[Exercise brief] Look below for the line with "Instruction: Click the Dr.Max logo", then give it again exactly, along with every line that comes after it, the final line included.

[Data extracts]
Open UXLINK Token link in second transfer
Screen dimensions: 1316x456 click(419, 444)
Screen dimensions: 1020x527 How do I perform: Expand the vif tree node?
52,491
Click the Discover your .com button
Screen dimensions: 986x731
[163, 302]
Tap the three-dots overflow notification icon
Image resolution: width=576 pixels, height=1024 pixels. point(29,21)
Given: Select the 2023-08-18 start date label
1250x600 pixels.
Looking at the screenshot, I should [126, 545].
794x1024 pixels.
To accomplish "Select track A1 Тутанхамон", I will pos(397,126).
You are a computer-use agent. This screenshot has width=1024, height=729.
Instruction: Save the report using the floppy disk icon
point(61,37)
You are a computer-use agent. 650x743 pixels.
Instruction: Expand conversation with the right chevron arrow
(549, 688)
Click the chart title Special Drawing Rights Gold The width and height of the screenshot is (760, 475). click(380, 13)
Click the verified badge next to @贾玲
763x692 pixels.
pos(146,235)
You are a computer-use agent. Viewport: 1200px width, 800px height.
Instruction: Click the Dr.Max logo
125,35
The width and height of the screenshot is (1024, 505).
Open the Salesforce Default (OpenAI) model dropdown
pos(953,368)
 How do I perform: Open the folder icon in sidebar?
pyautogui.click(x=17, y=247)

[Your response]
Instruction: Click the Dr.Max logo
125,35
The width and height of the screenshot is (1024, 505).
Open the Salesforce Default (OpenAI) model dropdown
pos(953,368)
 How do I perform: Open the folder icon in sidebar?
pyautogui.click(x=17, y=247)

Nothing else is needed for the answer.